Dès la fin des années 1950, un vent nouveau souffle sur le monde. Sur l’Afrique. Un vent qui portait le doux nom d’ “Indépendance”. De doux, il n’y avait que le nom. Le reste était franchement tumultueux. Aussi, dès 1963, Abdou Bakari Boina, leader incontesté et incontestable du Mouvement de libération nationale des Comores (Molinaco) a arpenté l’Afrique et le monde pour faire entendre la question comorienne et donc sa libération.
Le combat a commencé à l’Organisation de l’unité africaine, Oua (aujourd’hui : Union africaine) et s’est poursuivi à l’Onu. Un combat qui, à ce niveau, ne sera pas achevé tant que nous n’aurons pas recouvert notre intégrité territoriale.
Aussi, dès 1963 Abdou Bakari Boina avec le Mouvement de Libération des Comores, le Molinaco, dont il finira par devenir le leader incontesté, sillonne le monde, rencontre des ambassadeurs, des ministres, se bat auprès de l’Organisation de l’unité africaine afin que celle-ci nous accompagne dans notre combat dans l’accession à la souveraineté, au travers justement du “Comité de libération” dont le siège est établi en République unie de Tanzanie. Créé en 1963, cet organe était incontournable pour son aide militaire, financière ou logistique aux mouvements de libération des pays africains.
“Les francophones votaient contre nous !”

**Entrées de données extraites**
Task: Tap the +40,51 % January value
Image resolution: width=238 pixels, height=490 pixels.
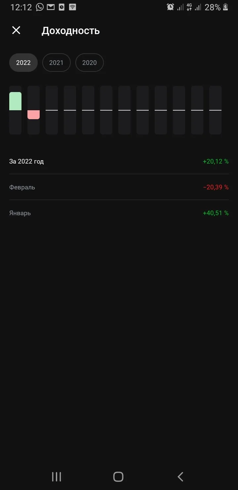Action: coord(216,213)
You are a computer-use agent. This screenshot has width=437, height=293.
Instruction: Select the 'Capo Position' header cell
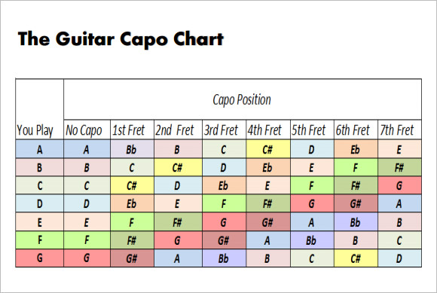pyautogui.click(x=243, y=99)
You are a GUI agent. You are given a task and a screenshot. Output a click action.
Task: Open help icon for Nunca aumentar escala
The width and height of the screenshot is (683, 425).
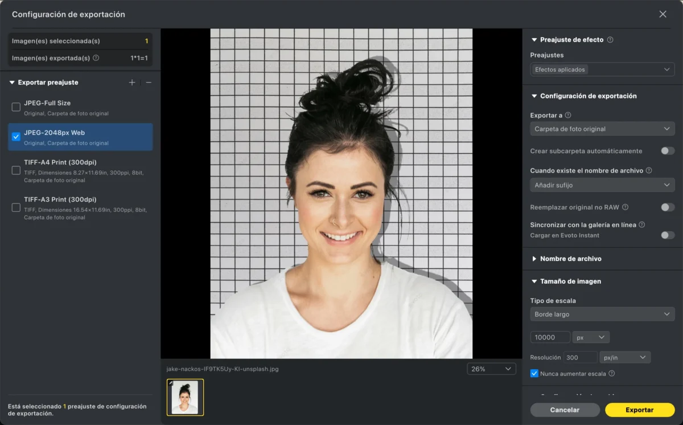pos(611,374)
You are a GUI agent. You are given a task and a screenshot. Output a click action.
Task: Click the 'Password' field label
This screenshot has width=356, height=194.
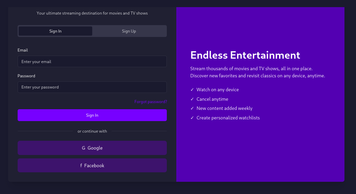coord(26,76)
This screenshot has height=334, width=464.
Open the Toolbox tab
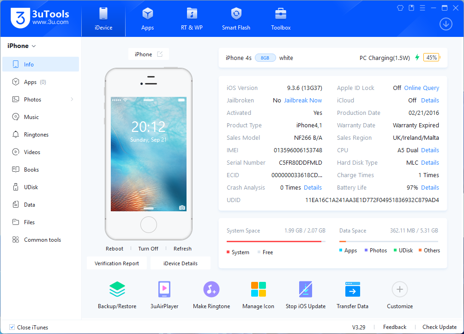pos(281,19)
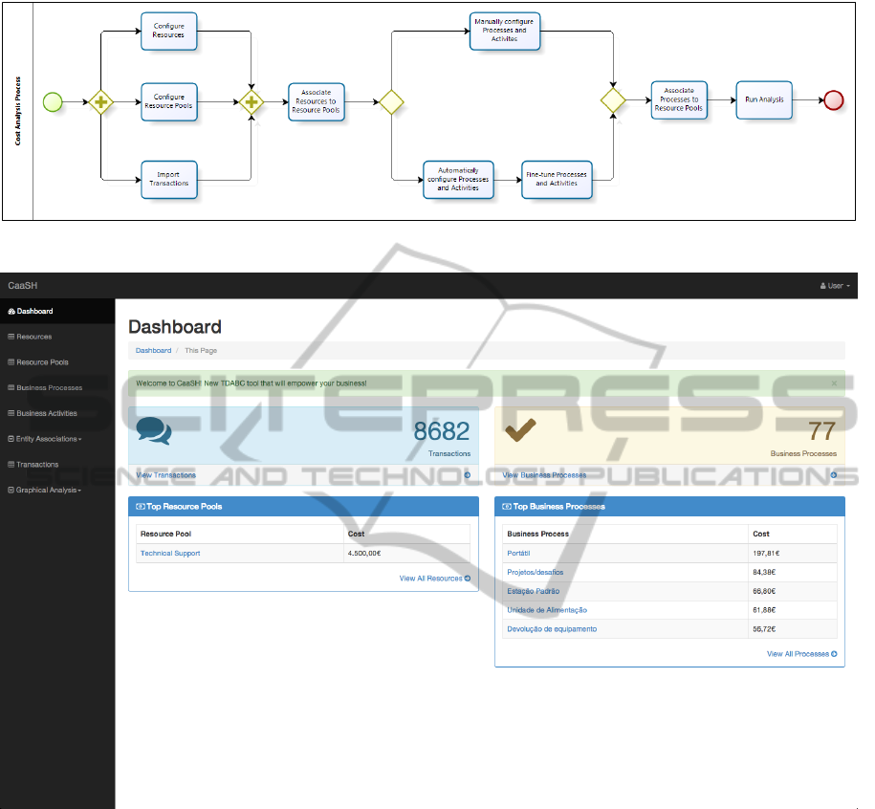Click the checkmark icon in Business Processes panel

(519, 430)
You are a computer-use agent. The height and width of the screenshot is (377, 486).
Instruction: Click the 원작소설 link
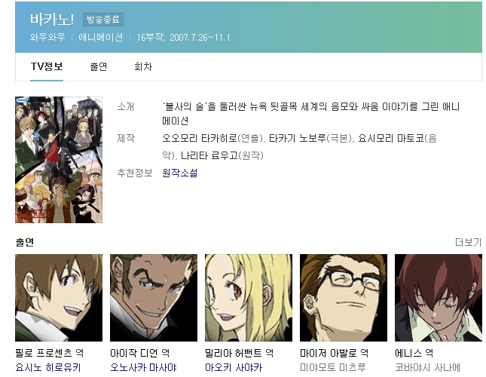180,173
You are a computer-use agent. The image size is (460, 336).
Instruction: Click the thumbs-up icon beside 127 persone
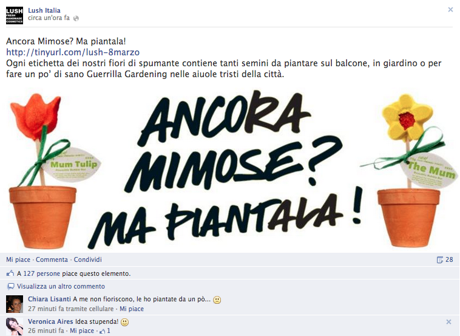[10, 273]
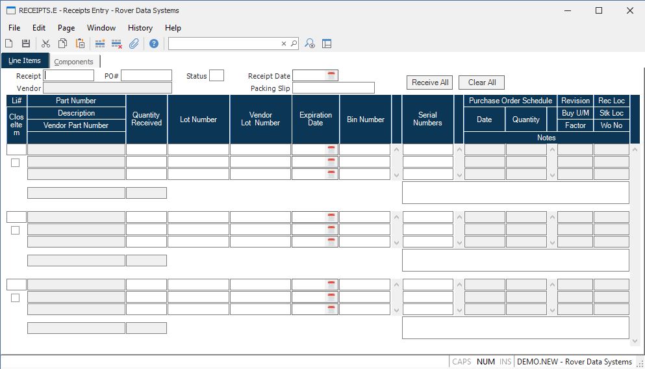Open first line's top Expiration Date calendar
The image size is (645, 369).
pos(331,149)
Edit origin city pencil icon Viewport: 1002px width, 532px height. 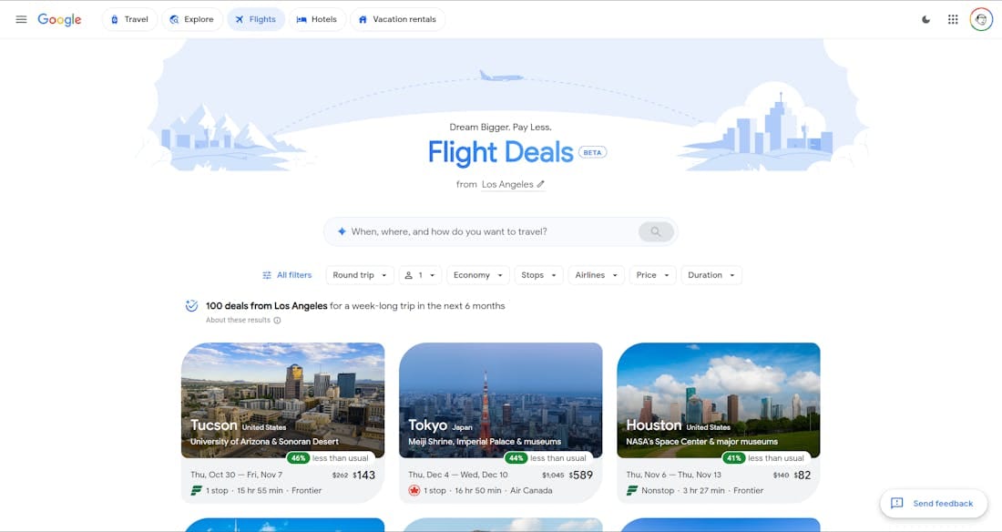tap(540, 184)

**À FAIRE**
Reproduisez intégralement l'extrait sur le combat du Molinaco pour l'indépendance des Comores, sans y changer un seul mot.

**RÉPONSE COMPLÈTE**
Dès la fin des années 1950, un vent nouveau souffle sur le monde. Sur l’Afrique. Un vent qui portait le doux nom d’ “Indépendance”. De doux, il n’y avait que le nom. Le reste était franchement tumultueux. Aussi, dès 1963, Abdou Bakari Boina, leader incontesté et incontestable du Mouvement de libération nationale des Comores (Molinaco) a arpenté l’Afrique et le monde pour faire entendre la question comorienne et donc sa libération.
Le combat a commencé à l’Organisation de l’unité africaine, Oua (aujourd’hui : Union africaine) et s’est poursuivi à l’Onu. Un combat qui, à ce niveau, ne sera pas achevé tant que nous n’aurons pas recouvert notre intégrité territoriale.
Aussi, dès 1963 Abdou Bakari Boina avec le Mouvement de Libération des Comores, le Molinaco, dont il finira par devenir le leader incontesté, sillonne le monde, rencontre des ambassadeurs, des ministres, se bat auprès de l’Organisation de l’unité africaine afin que celle-ci nous accompagne dans notre combat dans l’accession à la souveraineté, au travers justement du “Comité de libération” dont le siège est établi en République unie de Tanzanie. Créé en 1963, cet organe était incontournable pour son aide militaire, financière ou logistique aux mouvements de libération des pays africains.
“Les francophones votaient contre nous !”